Dubiose Hormontherapie soll Abtreibungen rückgängig machen
Abtreibungsgegner wollen Schwangeren helfen, die ihre Abtreibung bereuen. Sie empfehlen eine nicht zugelassene und experimentelle Therapie, die risikoreich ist.
Das Wichtigste in Kürze
- Wenn Schwangere ihre Abtreibung bereuen, wollen Abtreibungsgegner Hilfe leisten.
- Bei einem Anruf mit einer Ärztin verschreibt diese eine experimentelle Hormontherapie.
- Fachpersonen kritisieren dieses Vorgehen schärfstens, weil es unwissenschaftlich sei.
Nach einem Hotline-Anruf, ohne ärztliche Untersuchung oder schriftlichem Einverständnis, erhält man eine möglicherweise gefährliche Therapie verschrieben. So läuft es ab, wenn sich Schwangere von der Stiftung «Schweizerische Hilfe für Mutter und Kind» (SHMK) helfen lassen wollen.
Personen, die ihre medikamentöse Abtreibung bereuen, sollen mittels «Abortion Pill Reversal» (APR) diese «neutralisieren» können. «SRF Investigativ» hat einen Selbstversuch gewagt und bei der Hotline angerufen, die auf der Webseite «Rettet mein Baby!» angegeben ist. Eine Ärztin habe sofort «hohe Dosen zweier Progesterone» verschrieben, die die Schwangere während acht Wochen zu sich nehmen soll.

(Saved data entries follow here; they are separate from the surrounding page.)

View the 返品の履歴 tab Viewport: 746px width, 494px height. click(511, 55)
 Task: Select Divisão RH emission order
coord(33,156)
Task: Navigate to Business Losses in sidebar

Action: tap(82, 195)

«Experimentelle» & «nicht wissenschaftliche» Anwendung
Die hormonbasierte Therapie APR ist sehr umstritten. Sie wurde von einem US-amerikanischem Gynäkologen entwickelt, dem Abtreibungsgegner George Delgado. Die SHMK hat ein eigenes Schema für APR, das mit Delgado und einem innerschweizerischem Gynäkologen erarbeitet wurde.
Als «SRF» bei der «Schweizerischen Gesellschaft für Gynäkologie und Geburtshilfe» SGGG anfragt, ist eine Fachärztin schockiert. «Das sind abartig hohe Hormondosen», sagt die Gynäkologin Helene Huldi. Die Dosis und Anwendung der Progesterone seien «experimentell» und «nicht wissenschaftlich». Huldi wirft der SMHK verantwortungsloses ärztliches Handeln vor.

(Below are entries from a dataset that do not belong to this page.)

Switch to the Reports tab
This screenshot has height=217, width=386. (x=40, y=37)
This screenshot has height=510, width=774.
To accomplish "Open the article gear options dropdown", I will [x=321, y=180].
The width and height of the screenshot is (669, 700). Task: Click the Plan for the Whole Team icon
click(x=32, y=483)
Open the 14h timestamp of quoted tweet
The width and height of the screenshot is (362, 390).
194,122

Schwangere Patienten müssten im Vorfeld zu einer solchen Therapie untersucht und sorgfältig über mögliche Risiken und Nebenwirkungen informiert werden: Bei solch hohen Hormondosen in der frühen Schwangerschaft könne es Fehlbildungen geben, so Huldi.
Abtreibungsgegner betonen Risikofreiheit
Die Ärztin von «Rettet mein Baby» macht im Selbstversuch der Journalistin nichts davon. Auch auf eine schriftliche Einverständniserklärung der Patientin, die es eigentlich bräuchte, wird verzichtet. Es wird bloss erwähnt, die Anruferin müsse bald zu ihrer Gynäkologin.

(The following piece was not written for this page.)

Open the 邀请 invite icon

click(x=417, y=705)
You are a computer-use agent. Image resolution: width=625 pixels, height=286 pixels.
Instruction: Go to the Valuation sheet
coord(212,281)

Dass APR sicher sei, darauf bestehen die Abtreibungsgegner bei SHMK. Dominik Müggler, Präsident des Stiftungrats sagt, es sei weder unwissenschaftlich noch experimentell. «Die Babys kommen alle gesund zur Welt, sofern sie nicht eine Vorerkrankung hatten», so der Baselbieter.
Gemäss «SRF» ist die Journalistin am Telefon nie darüber aufgeklärt worden, dass die Therapie «off label» sei. Zudem habe ihr die Ärztin gesagt, die Medikamente würden von der Krankenkasse übernommen. Dies ist nicht der Fall, wie der Krankenkassenverband «Santésuisse» bestätigt.